_Task directions_:
Below this line is a set of entries; quote exactly the lines from the line that contains "IMPRESSZUM (55, 2200)" to the line that contains "[application] (124, 1928)", both lines included.
Segment Start: Data to examine
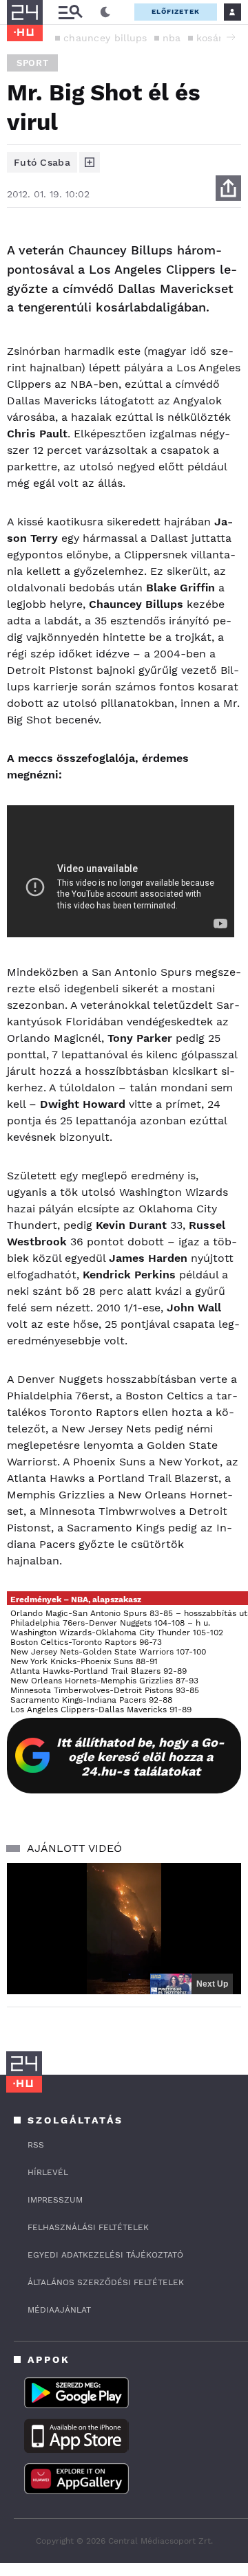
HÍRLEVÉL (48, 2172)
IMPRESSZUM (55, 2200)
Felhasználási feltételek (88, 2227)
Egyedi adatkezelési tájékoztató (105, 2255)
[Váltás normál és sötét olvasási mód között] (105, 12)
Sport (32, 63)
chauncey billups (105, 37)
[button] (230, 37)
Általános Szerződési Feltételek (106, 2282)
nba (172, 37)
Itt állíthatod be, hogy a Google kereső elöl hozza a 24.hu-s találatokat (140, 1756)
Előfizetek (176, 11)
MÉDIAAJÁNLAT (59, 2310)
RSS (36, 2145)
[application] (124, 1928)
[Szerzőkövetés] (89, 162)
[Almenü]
Segment End: Data to examine
_Response to this exercise_:
IMPRESSZUM (55, 2200)
Felhasználási feltételek (88, 2227)
Egyedi adatkezelési tájékoztató (105, 2255)
[Váltás normál és sötét olvasási mód között] (105, 12)
Sport (32, 63)
chauncey billups (105, 37)
[button] (230, 37)
Általános Szerződési Feltételek (106, 2282)
nba (172, 37)
Itt állíthatod be, hogy a Google kereső elöl hozza a 24.hu-s találatokat (140, 1756)
Előfizetek (176, 11)
MÉDIAAJÁNLAT (59, 2310)
RSS (36, 2145)
[application] (124, 1928)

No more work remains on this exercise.